11. Hukuk Dairesi 2016/13311 E. , 2018/4328 K.
"İçtihat Metni"MAHKEMESİ :FİKRİ VE SINAÎ HAKLAR HUKUK MAHKEMESİ
Taraflar arasında görülen davada ... 4. Fikri ve Sınaî Haklar Hukuk Mahkemesi’nce verilen 29/06/2016 tarih ve 2015/353-2016/200 sayılı kararın Yargıtayca incelenmesi davacı tarafından istenmiş ve temyiz dilekçesinin süresi içinde verildiği anlaşılmış olmakla, dava dosyası için Tetkik Hakimi ... tarafından düzenlenen rapor dinlendikten ve yine dosya içerisindeki dilekçe, layihalar, duruşma tutanakları ve tüm belgeler okunup, incelendikten sonra işin gereği görüşülüp, düşünüldü:
Davacı vekili, 1975 yılında ... atış yarışmalarında kullanılmak üzere Kara Kuvvetleri Komutanlığı adına buluşunu yaptığını 551 sayılı KHK gereği patent hakkı olduğu halde patent verilmeyerek onun yerine iradesi dışında TSK Ödül Yönetmeliğine göre 3.000 TL Fikri Gayret Ödülü verildiğini ileri sürerek mucit hakkının belirlenmesi için 551 sayılı KHK"nın 32. maddesinde ifadesini bulan hak alacağının, aynı KHK"nın 24. maddesi hükümleri de dikkate alınarak tespitinin yapılmasını, yasanın ön gördüğü bütün haklarının K.K.K"dan alınarak tarafına verilmesine karar verilmesini talep ve dava etmiştir.
Davalı vekili, zamanaşımı definde bulunmuş, davacının müvekkili idare bünyesinde çalışırken KKK"nın emri üzerine yarışma usulüyle dava konusu "Hedef Sistemi"ni" ..."la birlikte tasarlayıp ürettiğini, buna karşılık o dönemde 31/05/1968 tarih 12912 sayılı RG"de yayımlanan TSK Ödül Yönetmenliğine uygun olarak 3.000 TL Fikri Gayret Ödülü ile taltif edildiğinin sabit olduğunu, davacının başından beri eser üzerindeki mali haklarını devrettiğini savunarak, davanın reddini istemiştir.
Mahkemece tüm dosya kapsamına göre; patent hakkının en uzun süreyle 20 yıl korunduğu, davacının patent sayılan buluşa ilişkin hakkın doğumunun 1975 olduğu ileri sürüldüğünden ileri sürülen def"i karşısında zamanaşımı ve hak düşürücü sürelerin dolduğu gerekçesiyle davanın reddine karar verilmiştir.
Kararı, davacı temyiz etmiştir.
1. Dava, davacının, davalı kurumun çalışanı olduğu dönemdeki buluşundan doğan hak alacağının tespiti istemine ilişkindir.
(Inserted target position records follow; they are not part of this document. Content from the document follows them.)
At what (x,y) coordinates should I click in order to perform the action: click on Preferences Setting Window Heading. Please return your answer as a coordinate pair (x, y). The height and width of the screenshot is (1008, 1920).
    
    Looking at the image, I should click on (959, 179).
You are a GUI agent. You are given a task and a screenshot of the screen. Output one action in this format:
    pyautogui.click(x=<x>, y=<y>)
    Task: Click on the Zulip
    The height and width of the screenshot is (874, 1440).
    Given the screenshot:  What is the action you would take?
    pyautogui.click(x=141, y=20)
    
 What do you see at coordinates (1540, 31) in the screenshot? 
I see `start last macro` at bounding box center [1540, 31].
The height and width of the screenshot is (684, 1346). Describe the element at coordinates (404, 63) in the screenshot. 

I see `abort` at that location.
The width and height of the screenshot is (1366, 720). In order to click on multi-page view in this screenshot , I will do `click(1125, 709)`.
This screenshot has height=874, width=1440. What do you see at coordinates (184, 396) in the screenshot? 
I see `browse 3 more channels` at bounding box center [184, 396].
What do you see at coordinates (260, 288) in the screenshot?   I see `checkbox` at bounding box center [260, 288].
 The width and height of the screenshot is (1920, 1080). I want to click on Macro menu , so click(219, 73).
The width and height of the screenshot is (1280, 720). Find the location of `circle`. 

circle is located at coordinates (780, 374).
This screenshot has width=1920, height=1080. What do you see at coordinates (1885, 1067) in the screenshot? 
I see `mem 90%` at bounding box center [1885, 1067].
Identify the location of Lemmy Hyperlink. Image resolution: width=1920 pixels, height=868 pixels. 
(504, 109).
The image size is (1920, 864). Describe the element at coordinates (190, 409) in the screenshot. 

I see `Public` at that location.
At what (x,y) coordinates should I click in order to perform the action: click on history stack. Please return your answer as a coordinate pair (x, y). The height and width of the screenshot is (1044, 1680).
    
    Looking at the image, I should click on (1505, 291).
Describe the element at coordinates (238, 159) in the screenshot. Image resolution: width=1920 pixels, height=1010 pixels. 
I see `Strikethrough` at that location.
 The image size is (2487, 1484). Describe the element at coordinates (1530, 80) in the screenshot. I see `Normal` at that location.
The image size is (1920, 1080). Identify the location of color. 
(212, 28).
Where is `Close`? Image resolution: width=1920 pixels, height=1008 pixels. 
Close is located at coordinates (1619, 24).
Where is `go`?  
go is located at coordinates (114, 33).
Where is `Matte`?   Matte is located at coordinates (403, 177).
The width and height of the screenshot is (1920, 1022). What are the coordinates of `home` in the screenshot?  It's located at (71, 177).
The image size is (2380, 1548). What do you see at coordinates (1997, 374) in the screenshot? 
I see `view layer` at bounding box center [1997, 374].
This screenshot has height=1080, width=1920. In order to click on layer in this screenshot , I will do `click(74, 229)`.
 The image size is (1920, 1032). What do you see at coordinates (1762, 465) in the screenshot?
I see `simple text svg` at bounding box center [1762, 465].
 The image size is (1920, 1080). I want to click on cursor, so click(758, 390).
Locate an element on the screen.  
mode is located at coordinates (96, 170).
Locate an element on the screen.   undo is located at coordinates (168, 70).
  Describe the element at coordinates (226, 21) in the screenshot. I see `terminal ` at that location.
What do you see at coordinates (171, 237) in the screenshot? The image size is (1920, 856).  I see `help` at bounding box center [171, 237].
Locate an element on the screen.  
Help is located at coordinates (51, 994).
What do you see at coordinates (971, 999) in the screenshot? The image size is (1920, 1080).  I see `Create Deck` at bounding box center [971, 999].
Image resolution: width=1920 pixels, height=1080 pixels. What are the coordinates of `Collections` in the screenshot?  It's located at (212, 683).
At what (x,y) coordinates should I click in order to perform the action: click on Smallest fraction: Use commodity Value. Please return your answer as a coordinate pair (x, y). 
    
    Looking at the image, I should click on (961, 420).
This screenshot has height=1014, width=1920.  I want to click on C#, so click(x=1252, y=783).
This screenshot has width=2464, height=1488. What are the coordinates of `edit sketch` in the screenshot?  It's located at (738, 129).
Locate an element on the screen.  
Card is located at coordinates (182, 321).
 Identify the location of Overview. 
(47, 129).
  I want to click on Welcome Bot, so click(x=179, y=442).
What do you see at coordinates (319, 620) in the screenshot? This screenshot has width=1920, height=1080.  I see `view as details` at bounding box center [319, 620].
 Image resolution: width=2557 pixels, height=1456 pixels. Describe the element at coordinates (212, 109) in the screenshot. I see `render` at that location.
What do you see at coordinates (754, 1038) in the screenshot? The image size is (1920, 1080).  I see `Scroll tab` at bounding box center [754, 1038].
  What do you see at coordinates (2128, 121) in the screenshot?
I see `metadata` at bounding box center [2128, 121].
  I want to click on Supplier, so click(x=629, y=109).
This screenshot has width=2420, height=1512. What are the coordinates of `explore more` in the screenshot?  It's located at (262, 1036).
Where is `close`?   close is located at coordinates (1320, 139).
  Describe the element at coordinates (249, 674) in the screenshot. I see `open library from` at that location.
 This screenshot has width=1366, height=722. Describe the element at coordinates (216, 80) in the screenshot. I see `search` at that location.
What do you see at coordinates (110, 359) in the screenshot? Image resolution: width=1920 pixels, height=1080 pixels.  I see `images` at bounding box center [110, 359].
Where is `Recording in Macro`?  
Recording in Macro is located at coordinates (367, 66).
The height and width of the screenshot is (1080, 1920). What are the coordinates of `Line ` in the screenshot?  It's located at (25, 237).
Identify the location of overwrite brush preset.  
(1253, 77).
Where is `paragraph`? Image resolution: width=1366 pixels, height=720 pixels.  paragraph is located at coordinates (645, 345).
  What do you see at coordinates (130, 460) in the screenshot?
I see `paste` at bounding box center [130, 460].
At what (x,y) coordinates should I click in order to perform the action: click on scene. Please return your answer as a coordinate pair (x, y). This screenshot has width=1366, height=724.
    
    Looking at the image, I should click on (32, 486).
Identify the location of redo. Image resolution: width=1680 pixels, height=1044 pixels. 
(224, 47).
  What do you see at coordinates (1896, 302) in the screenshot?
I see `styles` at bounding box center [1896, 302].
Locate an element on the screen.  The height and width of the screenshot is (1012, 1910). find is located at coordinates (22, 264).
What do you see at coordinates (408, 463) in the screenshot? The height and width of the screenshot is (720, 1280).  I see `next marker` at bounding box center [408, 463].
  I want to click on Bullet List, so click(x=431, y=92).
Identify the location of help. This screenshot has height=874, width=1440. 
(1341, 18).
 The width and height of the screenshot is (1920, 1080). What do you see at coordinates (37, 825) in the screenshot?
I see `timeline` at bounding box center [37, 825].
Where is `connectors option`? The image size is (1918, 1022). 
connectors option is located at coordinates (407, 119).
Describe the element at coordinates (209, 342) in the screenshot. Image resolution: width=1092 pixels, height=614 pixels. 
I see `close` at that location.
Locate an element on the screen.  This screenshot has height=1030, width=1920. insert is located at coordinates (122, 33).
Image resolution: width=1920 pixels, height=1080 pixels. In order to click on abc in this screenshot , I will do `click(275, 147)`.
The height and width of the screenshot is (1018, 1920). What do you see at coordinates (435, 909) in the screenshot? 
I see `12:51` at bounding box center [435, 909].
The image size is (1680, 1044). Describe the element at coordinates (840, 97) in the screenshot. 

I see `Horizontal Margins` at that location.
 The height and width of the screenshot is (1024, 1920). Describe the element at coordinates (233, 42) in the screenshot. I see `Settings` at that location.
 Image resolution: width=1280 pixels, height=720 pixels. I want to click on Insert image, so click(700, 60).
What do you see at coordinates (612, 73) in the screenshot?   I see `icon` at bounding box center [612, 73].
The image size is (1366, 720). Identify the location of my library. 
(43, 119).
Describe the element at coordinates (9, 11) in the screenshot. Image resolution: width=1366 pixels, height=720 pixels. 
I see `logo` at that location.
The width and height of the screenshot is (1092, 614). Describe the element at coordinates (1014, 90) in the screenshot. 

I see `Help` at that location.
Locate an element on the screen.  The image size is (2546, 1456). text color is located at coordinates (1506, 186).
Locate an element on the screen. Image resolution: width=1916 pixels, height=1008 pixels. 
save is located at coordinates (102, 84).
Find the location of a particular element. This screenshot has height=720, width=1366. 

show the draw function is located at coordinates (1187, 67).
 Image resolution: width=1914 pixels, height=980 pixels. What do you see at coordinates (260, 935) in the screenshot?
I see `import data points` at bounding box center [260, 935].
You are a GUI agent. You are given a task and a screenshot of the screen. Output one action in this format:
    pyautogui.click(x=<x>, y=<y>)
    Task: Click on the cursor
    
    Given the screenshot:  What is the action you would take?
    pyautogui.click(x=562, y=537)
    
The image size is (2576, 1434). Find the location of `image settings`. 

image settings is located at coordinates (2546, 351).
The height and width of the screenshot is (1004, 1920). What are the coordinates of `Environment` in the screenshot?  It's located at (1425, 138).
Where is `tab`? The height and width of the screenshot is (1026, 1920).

Uyuşmazlık konusu buluşun, 1975 yılında yapılan bir yarışma sonucu davacı tarafından gerçekleştirildiği ve bunun karşılığında davacıya 3.000 TL ödül verildiği taraflar arasında tartışmasızdır. Davacı taraf, dava konusu buluşla ilgili olarak herhangi bir tescil başvurusunda bulunmadığına göre 551 sayılı KHK’nın dava konusu uyuşmazlığa uygulanma imkanı bulunmayıp, uyuşmazlığın genel hükümlere göre çözümlenmesi gerekir. Bu durumda, öncelikle taraflar arasındaki uyuşmazlık konusu buluşla ilgili olarak, davacı tarafından genel
hükümlere dayalı hak sahipliği iddiasına karşılık yarışma sonucu bu hakkın kendisine devredildiğine yönelik davalı savunmasına dayalı olarak ortaya çıkan muarazanın giderilmesi ve sonucuna göre de davacının alacak hakkı bulunup bulunmadığının ve miktarının tespiti gerekirken; mahkemece yazılı gerekçelerle davanın reddine karar verilmesi doğru görülmemiş, bozmayı gerektirmiştir.
2. Bozma sebep ve şekline göre davacının sair temyiz itirazlarının incelenmesine şimdilik gerek görülmemiştir.
SONUÇ: Yukarıda (1) numaralı bentte açıklanan nedenlerle davacı vekilinin temyiz itirazının kabulü ile kararın davacı yararına BOZULMASINA, (2) numaralı bentte açıklanan nedenlerle davacı vekilinin temyiz itirazlarının incelenmesine şimdilik yer olmadığına, ödediği peşin temyiz harcının isteği halinde temyiz edene iadesine, 05/06/2018 tarihinde oybirliğiyle karar verildi.